EXTRACT TO READ ::

⟨

Here's one more thing we know: that higher levels of sexism were associated with a greater likelihood of supporting Biden and Sanders, as well as a lower likelihood of supporting Warren.

Political scientist Brian Schaffner attempted to measure sexism by having pollsters ask Democrats if they agreed with phrases including "women are too easily offended" and "most women fail to appreciate fully all that men do for them." In a separate interview, pollsters asked those same people whom they preferred in the primary.

"There is a very strong relationship between how people responded to the questions that are meant to measure sexism and whether they were likely to vote for Elizabeth Warren," Schaffner said. "And it was the least-sexist Democratic voters who supported her the most. But her support dropped off very quickly among those who registered higher levels of sexism."

Schaffner found something similar in the 2016 general election – that there was an association between sexism, as he defined it, as well as racism – and voting for Trump. But he says that these associations mean something different in a Democratic primary.

⟩

GIVEN DATA ::
⟨

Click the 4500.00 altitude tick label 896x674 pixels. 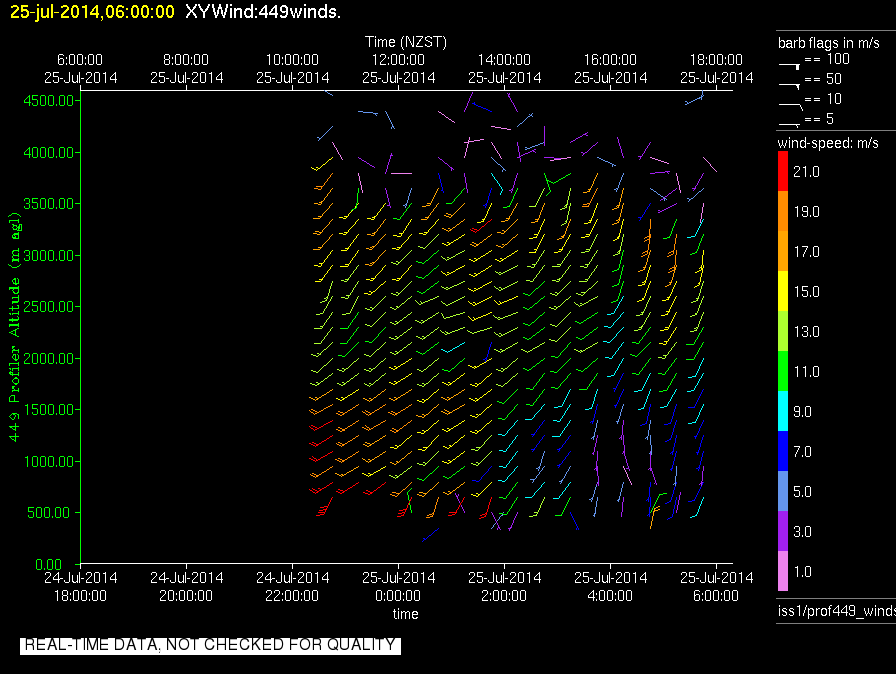click(47, 101)
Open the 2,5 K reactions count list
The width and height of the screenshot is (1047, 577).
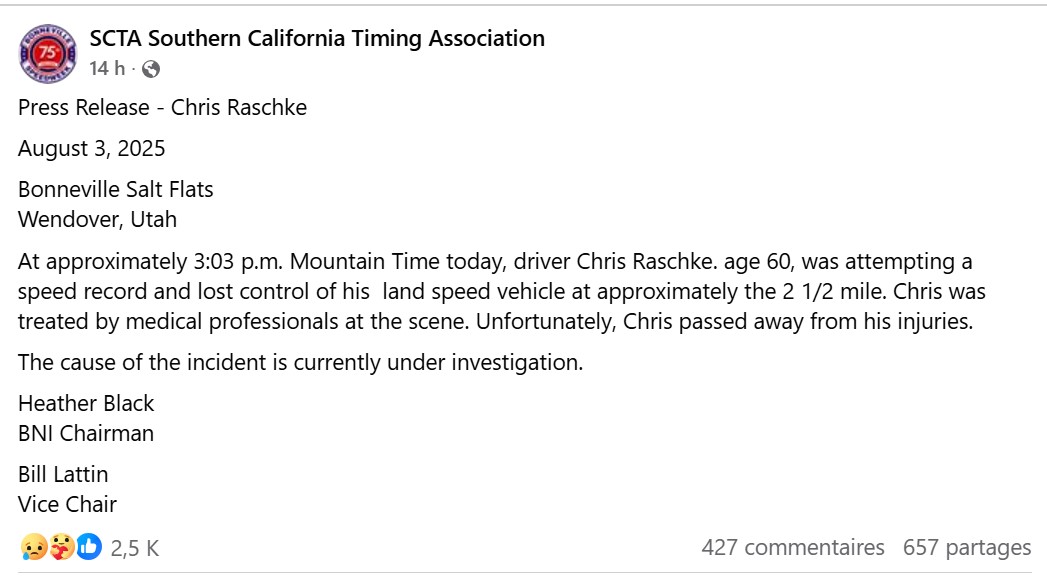[135, 548]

⟩

TASKS ::
[A] According to the passage on sexism and the Democratic primary, which Democratic voters supported Elizabeth Warren the most?
[B] Translate this sentence from the passage on sexism and the Democratic primary into Spanish: "In a separate interview, pollsters asked those same people whom they preferred in the primary."
[C] Carry the passage on sexism and the Democratic primary forward from its last sentence.
The data plays no part in what follows.

WRITTEN ANSWERS ::
[A] The least-sexist Democratic voters supported her the most.

[B] En una entrevista aparte, los encuestadores les preguntaron a esas mismas personas a quién preferían en las primarias.

[C]
"In a primary election, you take party out of the equation," he said. "You have a bunch of candidates who have very similar positions who are running against each other. And people tend to rely on what they can, that differentiates these candidates who otherwise look fairly similar to them. And gender is definitely one of those things."

Furthermore, while Schaffner found this correlation – and, to be clear, attempted to control for a range of factors, like ideology – his study doesn't mean that a bunch of voters walked into the voting booth with straightforwardly sexist ideas driving their votes. He recognizes that the relationship is subtler.

"I think a lot of this plays at a subconscious level for voters," he said. "They may not be really aware that the things that they think grate on them about Warren are actually things that wouldn't bother them if it was a man doing the same things."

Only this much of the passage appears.